**Assignment:** Please reproduce each of the following entries exactly.

**Working data:**
>>>>>

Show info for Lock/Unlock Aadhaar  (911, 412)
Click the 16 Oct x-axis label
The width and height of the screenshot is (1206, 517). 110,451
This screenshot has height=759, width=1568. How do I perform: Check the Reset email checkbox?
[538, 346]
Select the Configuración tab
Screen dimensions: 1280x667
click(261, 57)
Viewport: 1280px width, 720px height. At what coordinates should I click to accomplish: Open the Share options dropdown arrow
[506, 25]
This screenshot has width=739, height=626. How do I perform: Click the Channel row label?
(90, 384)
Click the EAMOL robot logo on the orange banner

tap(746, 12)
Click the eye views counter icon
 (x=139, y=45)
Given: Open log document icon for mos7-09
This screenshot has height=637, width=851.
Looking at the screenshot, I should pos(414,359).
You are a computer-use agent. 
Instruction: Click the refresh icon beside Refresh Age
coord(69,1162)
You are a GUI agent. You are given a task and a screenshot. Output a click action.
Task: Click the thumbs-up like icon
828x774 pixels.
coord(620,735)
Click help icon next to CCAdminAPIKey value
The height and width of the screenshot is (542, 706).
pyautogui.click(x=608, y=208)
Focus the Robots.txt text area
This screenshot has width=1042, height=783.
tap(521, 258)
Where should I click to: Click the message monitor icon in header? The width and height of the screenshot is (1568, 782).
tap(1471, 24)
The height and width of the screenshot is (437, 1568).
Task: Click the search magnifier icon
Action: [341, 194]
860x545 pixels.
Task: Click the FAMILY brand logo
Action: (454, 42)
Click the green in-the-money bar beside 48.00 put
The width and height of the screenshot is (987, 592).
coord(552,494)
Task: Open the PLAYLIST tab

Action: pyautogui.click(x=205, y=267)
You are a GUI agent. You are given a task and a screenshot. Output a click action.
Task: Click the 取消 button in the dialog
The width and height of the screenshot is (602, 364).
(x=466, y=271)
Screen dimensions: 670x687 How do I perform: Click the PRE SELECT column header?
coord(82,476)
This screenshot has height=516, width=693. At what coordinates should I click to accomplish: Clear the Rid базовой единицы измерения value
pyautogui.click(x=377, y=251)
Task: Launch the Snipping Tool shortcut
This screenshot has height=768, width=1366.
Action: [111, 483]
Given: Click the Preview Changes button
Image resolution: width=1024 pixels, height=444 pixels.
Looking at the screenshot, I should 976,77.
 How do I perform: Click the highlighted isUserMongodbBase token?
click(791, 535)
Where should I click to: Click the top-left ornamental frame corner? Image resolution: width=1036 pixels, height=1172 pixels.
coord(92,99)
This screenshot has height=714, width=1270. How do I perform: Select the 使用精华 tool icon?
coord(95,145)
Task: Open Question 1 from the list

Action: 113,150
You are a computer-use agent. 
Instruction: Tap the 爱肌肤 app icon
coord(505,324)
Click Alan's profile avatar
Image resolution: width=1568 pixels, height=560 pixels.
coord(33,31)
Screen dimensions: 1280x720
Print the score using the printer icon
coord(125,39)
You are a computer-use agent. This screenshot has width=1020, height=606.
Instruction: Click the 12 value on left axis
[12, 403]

<<<<<

**Solved exercise:**
Show info for Lock/Unlock Aadhaar  (911, 412)
Click the 16 Oct x-axis label
The width and height of the screenshot is (1206, 517). 110,451
This screenshot has height=759, width=1568. How do I perform: Check the Reset email checkbox?
[538, 346]
Select the Configuración tab
Screen dimensions: 1280x667
click(261, 57)
Viewport: 1280px width, 720px height. At what coordinates should I click to accomplish: Open the Share options dropdown arrow
[506, 25]
This screenshot has width=739, height=626. How do I perform: Click the Channel row label?
(90, 384)
Click the EAMOL robot logo on the orange banner

tap(746, 12)
Click the eye views counter icon
 (x=139, y=45)
Given: Open log document icon for mos7-09
This screenshot has height=637, width=851.
Looking at the screenshot, I should pos(414,359).
You are a computer-use agent. 
Instruction: Click the refresh icon beside Refresh Age
coord(69,1162)
You are a GUI agent. You are given a task and a screenshot. Output a click action.
Task: Click the thumbs-up like icon
828x774 pixels.
coord(620,735)
Click help icon next to CCAdminAPIKey value
The height and width of the screenshot is (542, 706).
pyautogui.click(x=608, y=208)
Focus the Robots.txt text area
This screenshot has width=1042, height=783.
tap(521, 258)
Where should I click to: Click the message monitor icon in header? The width and height of the screenshot is (1568, 782).
tap(1471, 24)
The height and width of the screenshot is (437, 1568).
Task: Click the search magnifier icon
Action: [341, 194]
860x545 pixels.
Task: Click the FAMILY brand logo
Action: (454, 42)
Click the green in-the-money bar beside 48.00 put
The width and height of the screenshot is (987, 592).
coord(552,494)
Task: Open the PLAYLIST tab

Action: pyautogui.click(x=205, y=267)
You are a GUI agent. You are given a task and a screenshot. Output a click action.
Task: Click the 取消 button in the dialog
The width and height of the screenshot is (602, 364).
(x=466, y=271)
Screen dimensions: 670x687 How do I perform: Click the PRE SELECT column header?
coord(82,476)
This screenshot has height=516, width=693. At what coordinates should I click to accomplish: Clear the Rid базовой единицы измерения value
pyautogui.click(x=377, y=251)
Task: Launch the Snipping Tool shortcut
This screenshot has height=768, width=1366.
Action: [111, 483]
Given: Click the Preview Changes button
Image resolution: width=1024 pixels, height=444 pixels.
Looking at the screenshot, I should 976,77.
 How do I perform: Click the highlighted isUserMongodbBase token?
click(791, 535)
Where should I click to: Click the top-left ornamental frame corner? Image resolution: width=1036 pixels, height=1172 pixels.
coord(92,99)
This screenshot has height=714, width=1270. How do I perform: Select the 使用精华 tool icon?
coord(95,145)
Task: Open Question 1 from the list

Action: 113,150
You are a computer-use agent. 
Instruction: Tap the 爱肌肤 app icon
coord(505,324)
Click Alan's profile avatar
Image resolution: width=1568 pixels, height=560 pixels.
coord(33,31)
Screen dimensions: 1280x720
Print the score using the printer icon
coord(125,39)
You are a computer-use agent. This screenshot has width=1020, height=606.
Instruction: Click the 12 value on left axis
[12, 403]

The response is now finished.